# ementa- cardapio



## Mangato

Tenho uma dúvida:

As duas palavras são sinônimos? corresponden-se com _menú ?_

Ou cardapio som issos petiscos que nos serven mentras arruman os pratos solicitados.

No dicionario do FR ementa figura com outra acepçao.

Por favor desculpem e corrijam os erros.


MG


----------



## Alentugano

Mangato said:


> Tenho uma dúvida:
> 
> As duas palavras são sinônimos? corresponden-se com _menú ?_
> 
> Ou cardapio som issos petiscos que nos serven mentras arruman os pratos solicitados.
> 
> No dicionario do FR ementa figura com outra acepçao.
> 
> Por favor desculpem e corrijam os erros.
> 
> 
> MG


Hi,
those words have the same meaning = menu. In Brazil, you won't hear _ementa_, I think, only _cardápio_.


----------



## Mangato

Obrigado Alentugano, mas agradecería resposta en Portugés. Meu Inglés é ainda mais ruim que meu portugués

Cumprimentos  MG


----------



## Outsider

Acho que o Alentugano se baralhou com os fóruns. Sim, as três palavras existem em português (escrevemos _menu_ sem acento) e querem dizer o mesmo. 

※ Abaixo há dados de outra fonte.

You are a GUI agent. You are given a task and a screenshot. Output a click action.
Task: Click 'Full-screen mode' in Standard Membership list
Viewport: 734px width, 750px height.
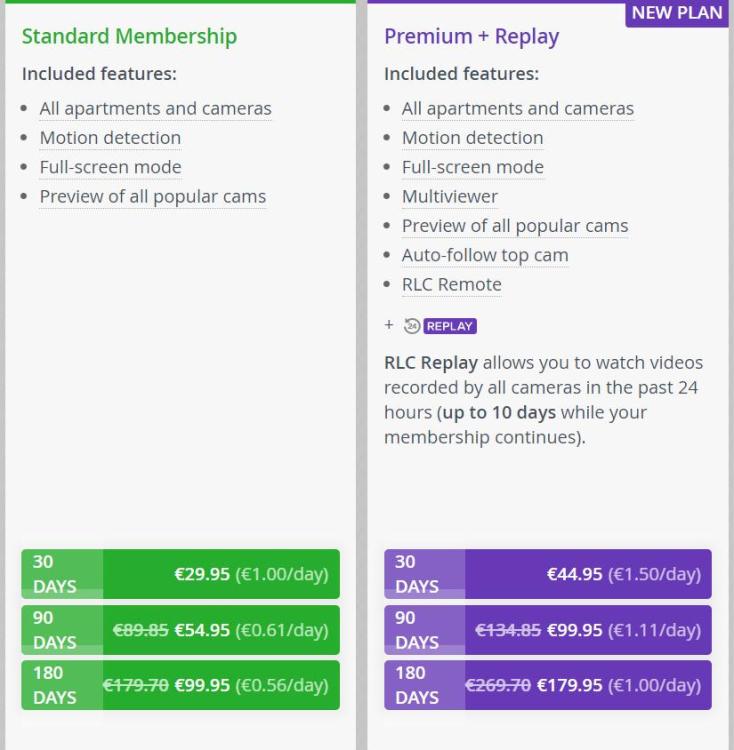110,167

Ele diz também que no Brasil não se diz _ementa_.


----------



## Mangato

Obrigado Outsider

Agora ja so resta que alguém brasileiro, confirme se também dizem cardapio aos petiscos. O que en Espanha chamamos _aperitivo_



Outsider said:


> Acho que o Alentugano se baralhou com os fóruns. Sim, as três palavras existem em português (escrevemos _menu_ sem acento) e querem dizer o mesmo.





Outsider said:


> Ele diz também que no Brasil não se diz _ementa_.​


----------



## Estefanía Perdomo

Mangato said:


> Obrigado Alentugano, mas agradecer*i*a resposta*s* e*m* Portug*uê*s. Meu Ingl*ê*s é ainda mais ruim *do* que meu portugu*ê*s.
> 
> Cumprimentos MG


 
Cardápio para casi todo en Brasil. Hay un programa en Discovery travel & living: Cardápio da aventura.

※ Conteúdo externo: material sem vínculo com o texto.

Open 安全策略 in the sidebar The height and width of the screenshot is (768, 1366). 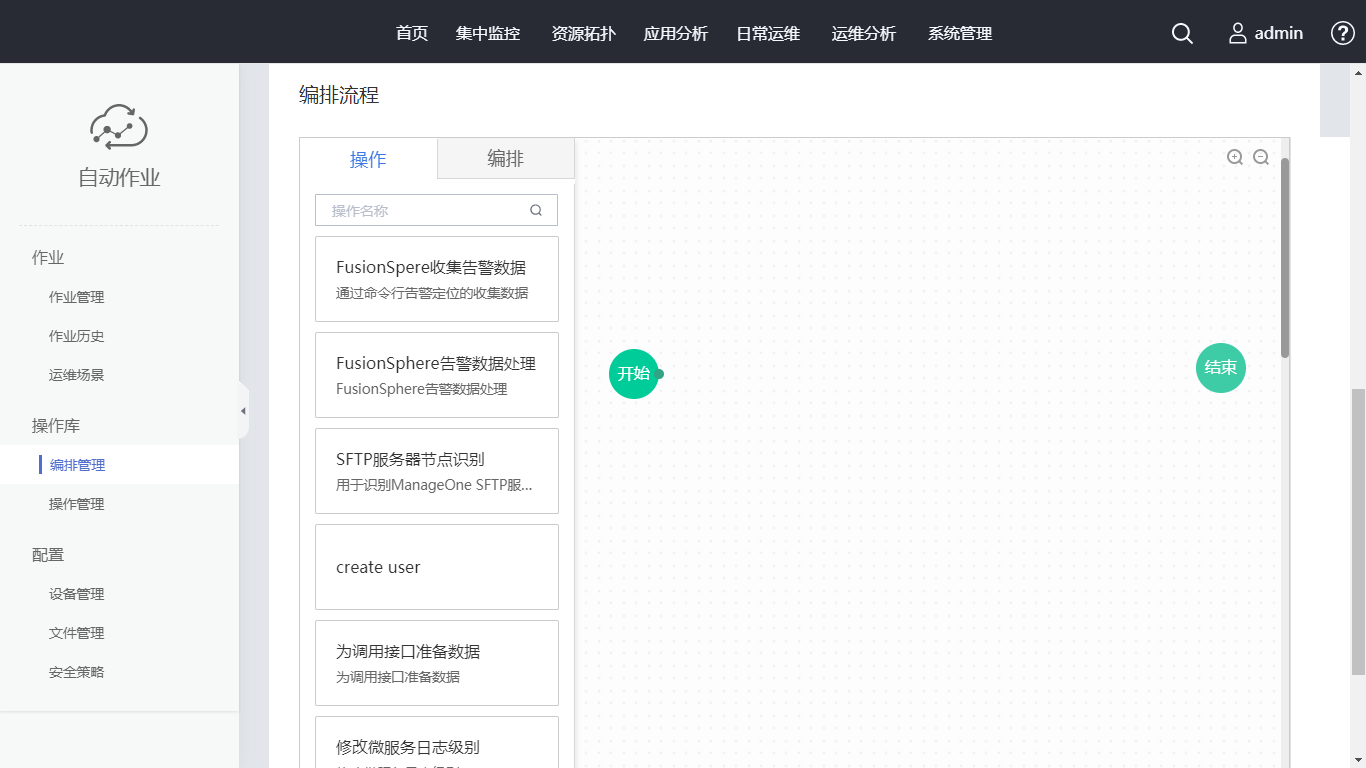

Señor Mangato, creo que usted se menosprecia mucho. Se parece a mí (por lo de los idiomas: inglés ni pesar, portugués ahí va) Una cosa con respecto al inglés: Yo leo el inglés muy amenamente, lo encaro y no dejo que sea mi pesadilla, hago como si voy a leer el español del día a día. No le tenga miedo que no es chino (con el perdón de la cultura asiática). Hehehehehehehehe 

Un besote para usted Mangato.

Estefanía



Outsider said:


> Acho que o Alentugano se *baralhou* com os fóruns. Sim, as três palavras existem em português (escrevemos _menu_ sem acento) e querem dizer o mesmo.
> 
> Ele diz também que no Brasil não se diz _ementa_.


 
Perdone Out, pero ¿qué es eso? Por favor.

Estefanía.


----------



## nusa

En español significa que "se lió" "se enrredo"
En ésta frase pude significar que "se confundió" de forum (porque escribio la respuesta en inglés, en vez de portugués o español.


----------



## Mangato

Gracias Estefanía : Eres encantadora, además de muchas otras cosas lindas. No hay más que leer tus post. Quiero pedirte un favor: Nada de señor ni de usted. Soy un colega más un poco "carroza"  pero un colega.

Gracias por todo


----------



## Leaozinho

Mangato said:


> Obrigado Outsider
> 
> Agora ja so resta que alguém brasileiro, confirme se também dizem cardapio aos petiscos. O que en Espanha chamamos _aperitivo_



Bom dia Mangato.

No Brasil não se usa cardápio para os petiscos. Usa-se, como na Espanha, aperitivo. Veja o Houaiss :

- que ou o que se ingere ger. antes de uma refeição, enquanto se espera que esta seja servida, e tb. para estimular o apetite etc. (diz-se de comida leve e/ou bebida, ger. alcoólica)
Ex.: <tomou um a. antes do almoço> <pediu um provolone a.>

Abraços


----------



## Vanda

Cardápio = menu
petiscos = (veja a figura)


----------



## Tomby

ementa (PT) = cardápio (BR) Þ carta (ES)
Cumprimentos!


----------



## Fluteroo

Petiscos, aperitivos? Perguntei-me quê tinha acontecido com uma das primeiras palavras do meu vocabulário português, felizmente coloquei-a no navegador e achei imagens que confirmam sua sobrevivência, ainda  estou namorado dela, sim, de uma palavra, soa tão distinta e meiga, tão distinguida e brasileira...Fiquei preocupado. Será que é já palavra velha, que a nova geração de nativos da lingua cansou dela? = "Acepipes"


----------



## Tomby

Prezado Fluteroo! 
Obrigado por lembrar esta palavra. Com franqueza nunca a tinha ouvido. Já está anotada na minha caderneta de anotações sobre a língua portuguesa. 
Gostei de "acepipes", palavra bem portuguesa. 
Cumprimentos!
TT.


----------



## Vanda

Ah, os acepipes! No Brasil eles sobreviveram, (acho que posso dizer) apenas nos livros de literatura e receitas mais antigos!


----------



## Odinh

Confesso que desconhecia essa palavra.


----------



## Anna Lee Sys

Olá, 
No Brasil, cardápio e menu são equivalentes. Ementa é palavra usada em Portugal somente. 
Já "acepipe", embora linda palavra, tem grande chance de não ser conhecida pela turma de menos de 30 anos com pouco hábito de leitura.


----------